Intellexer Comparator is a semantic solution specially developed to eliminate hassles of content comparison. With its help it is possible to accurately compare documents and set the degree of similarity between them.
Intellexer Comparator analyzes each text document and converts it into a specific form that represents the essential meaning of the document. In this new representation, concrete words, phrases and semantic relations between them, initially used as the term base for the documents, acquire a generalized structure and meaning. As a result, processing of information takes place at the level of the possible meanings of each word and at the level of the ideas that each sentence and the context in general may express.
The degree of proximity between documents is calculated within the range of 0-100%, where «0» means "absolutely different texts" and «100» means "the same text".
Additional tools make it possible to adjust (reduce or increase) the number of retrieved documents according to a requested minimum proximity value. Intellexer Comparator makes it possible to preview portions of documents that are similar in meaning.
Intellexer Comparator is designed to ease the process of comparing documents thus offering the following advantages for the specialists in various areas of expertise:
- Effective comparison of one document to multiple versions;
- Comparison of documents of the same subject matter;
- Identification of review changes between document versions.

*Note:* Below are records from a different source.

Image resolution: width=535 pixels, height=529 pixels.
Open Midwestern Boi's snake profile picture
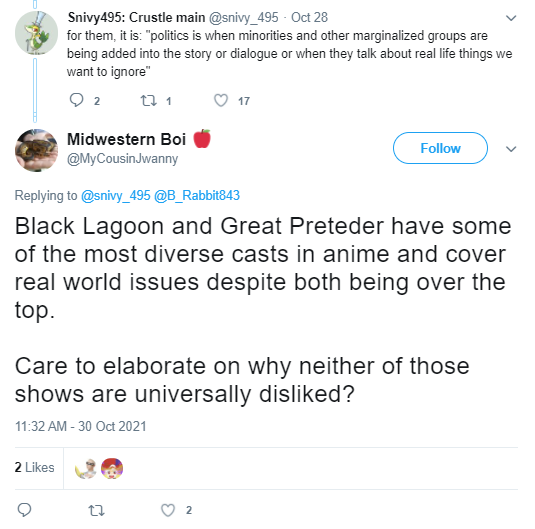(37, 150)
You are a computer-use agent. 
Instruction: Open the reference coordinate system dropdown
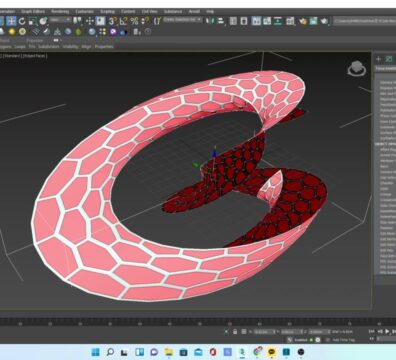tap(60, 20)
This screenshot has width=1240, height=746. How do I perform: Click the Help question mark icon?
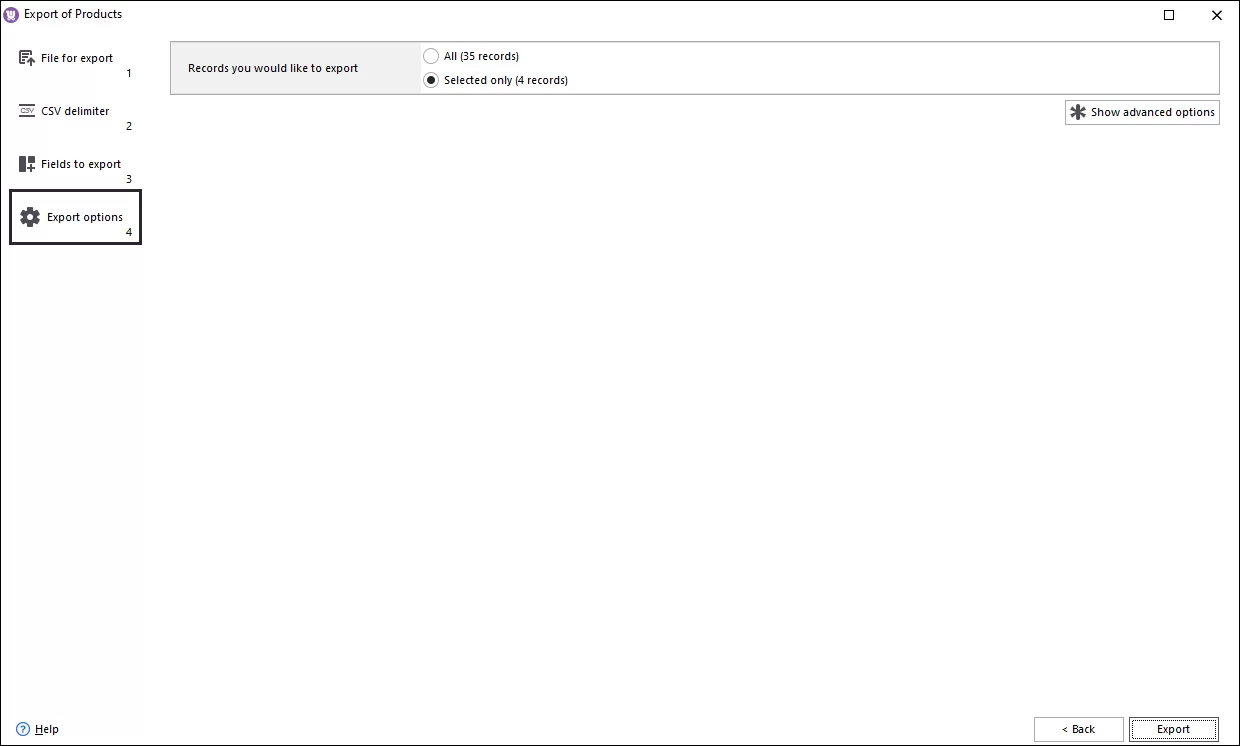(x=22, y=729)
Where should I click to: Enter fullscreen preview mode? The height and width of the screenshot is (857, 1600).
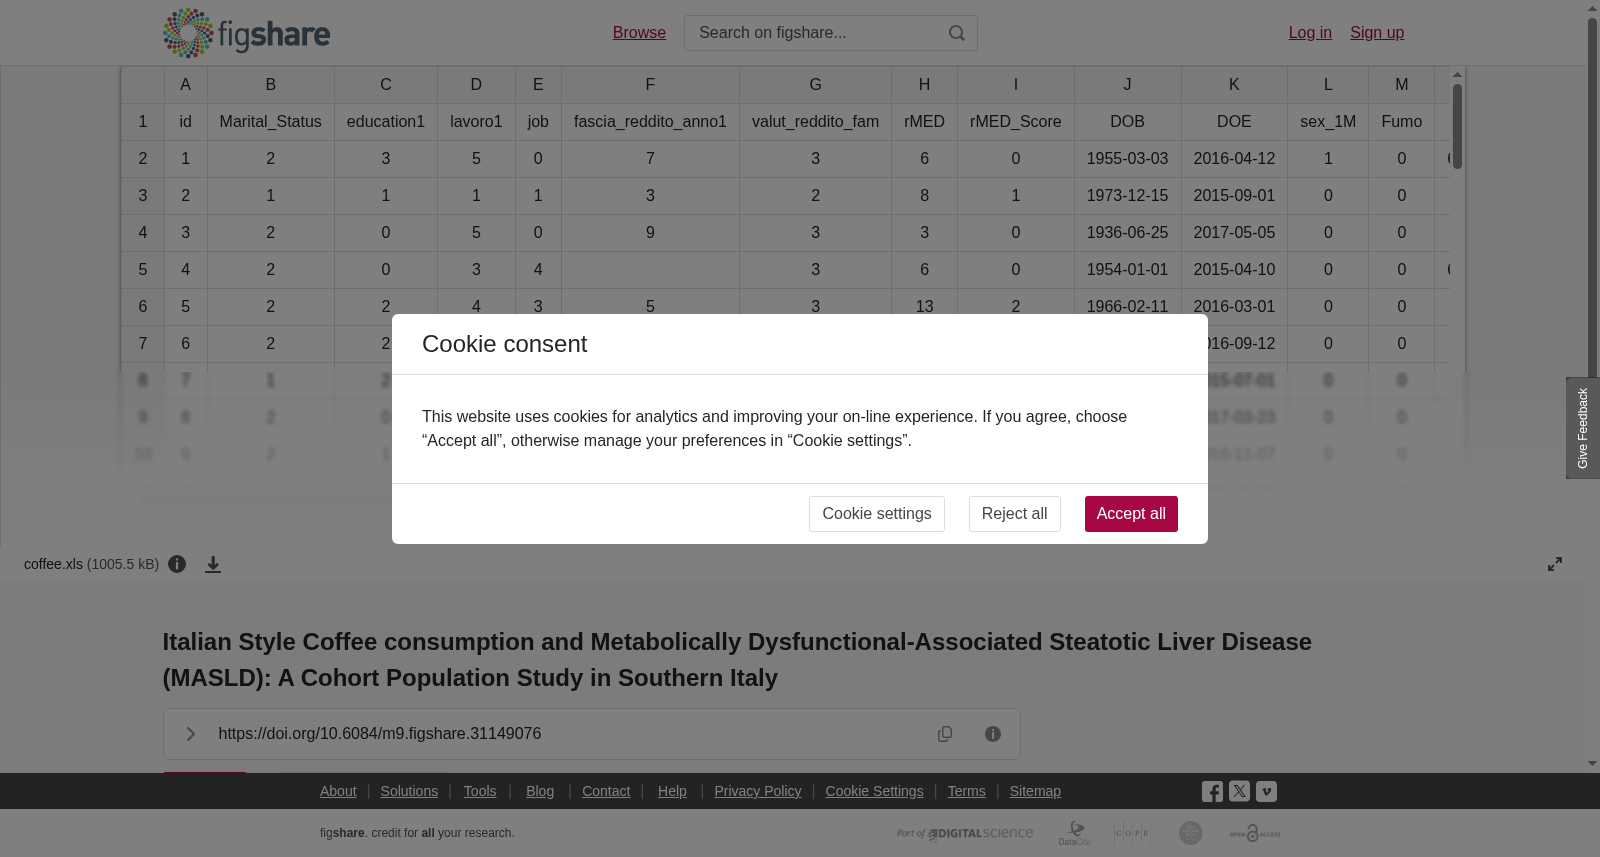click(x=1555, y=564)
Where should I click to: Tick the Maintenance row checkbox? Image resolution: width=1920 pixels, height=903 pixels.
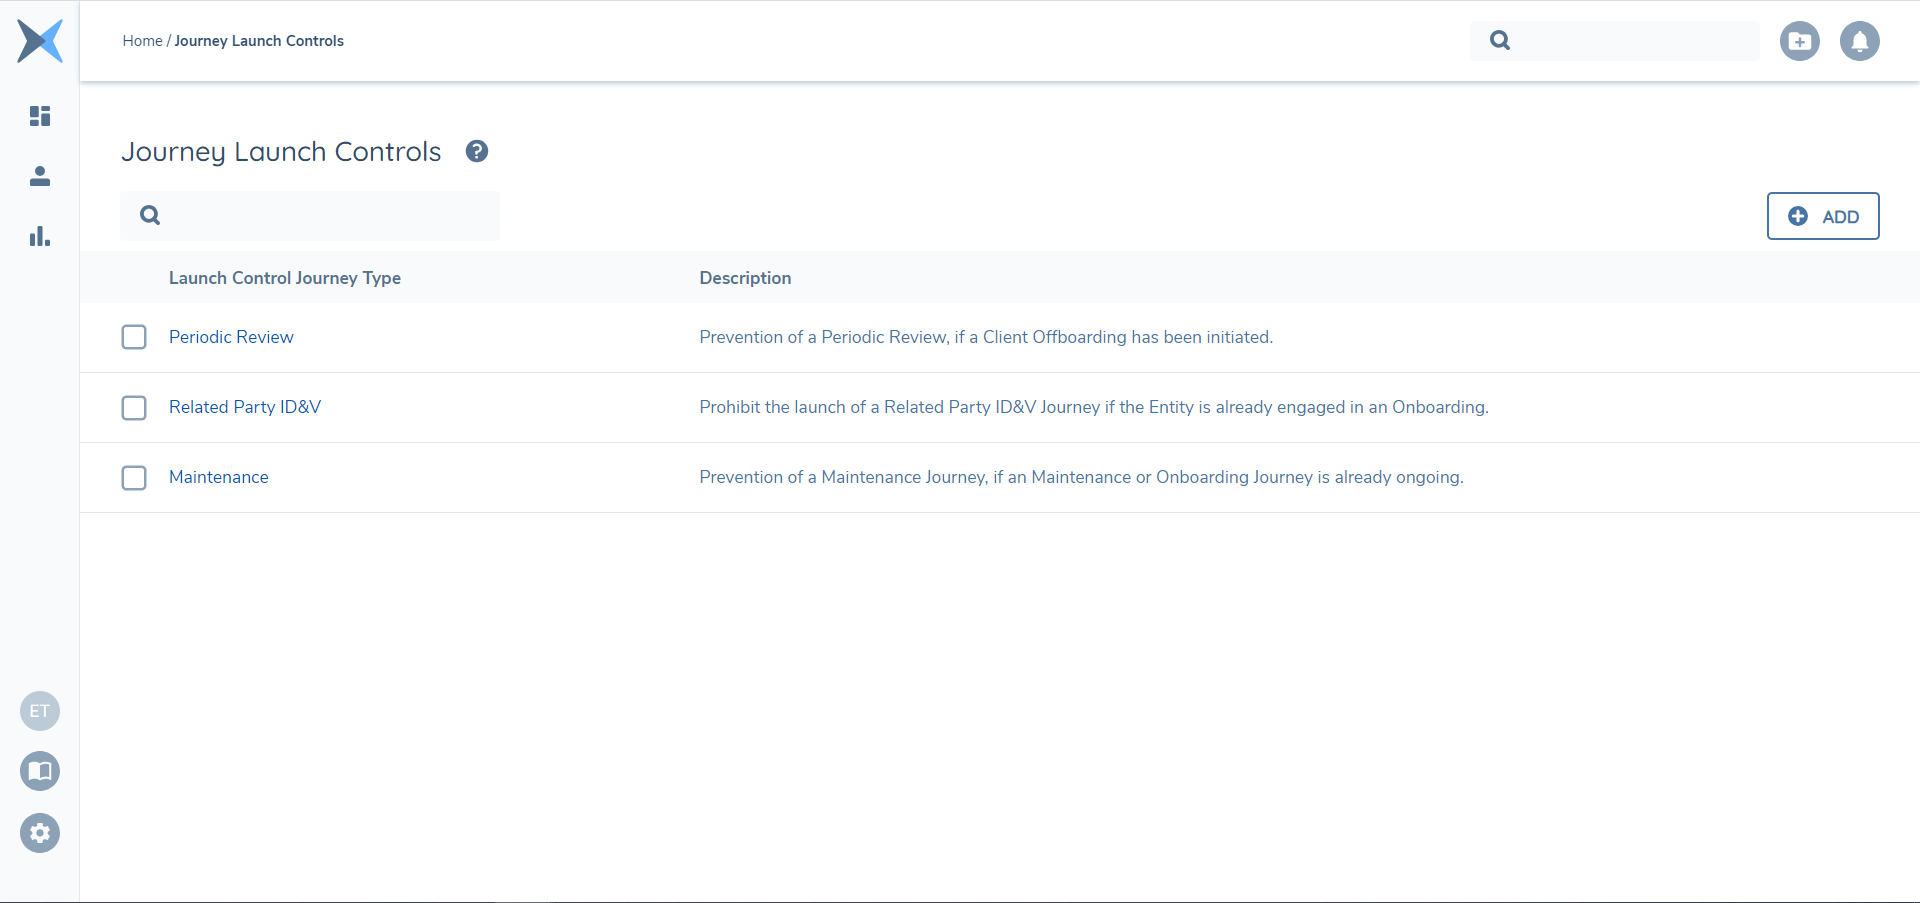click(134, 477)
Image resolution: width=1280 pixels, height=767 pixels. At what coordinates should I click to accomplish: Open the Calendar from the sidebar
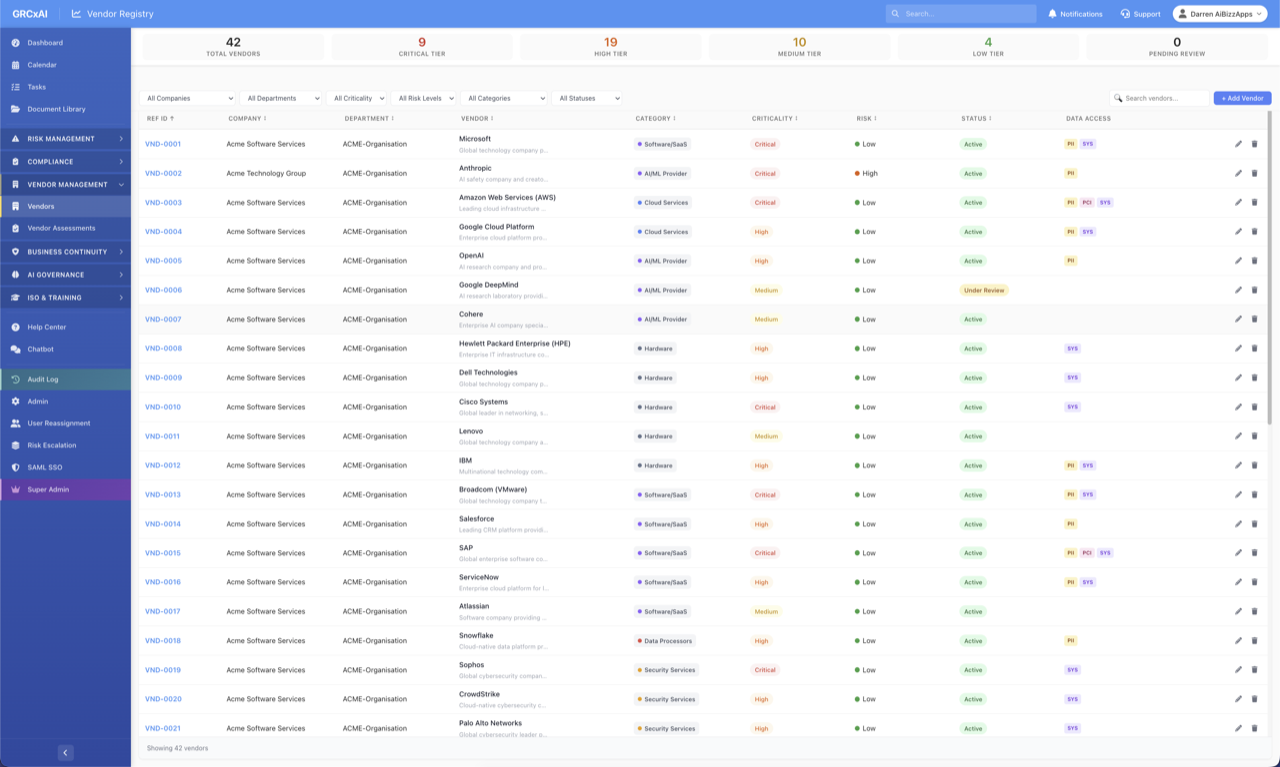44,65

There are a number of applications where Intellexer Comparator can be useful. For example, in patent search, a research-and-development engineer looking for relevant texts among millions of documents can identify one relevant document and request the search system for find similar ones. Besides, Intellexer Comparator is effective solution for duplicate web pages or text files detection.
For developers and integrators
Use Case
Intellexer Comparator
Intellexer Comparator can be easily integrated into custom Document/Knowledge management systems using programming languages C/C++ and C#. Our SDK contains all necessary include files and import libraries for binding user applications with Comparator module.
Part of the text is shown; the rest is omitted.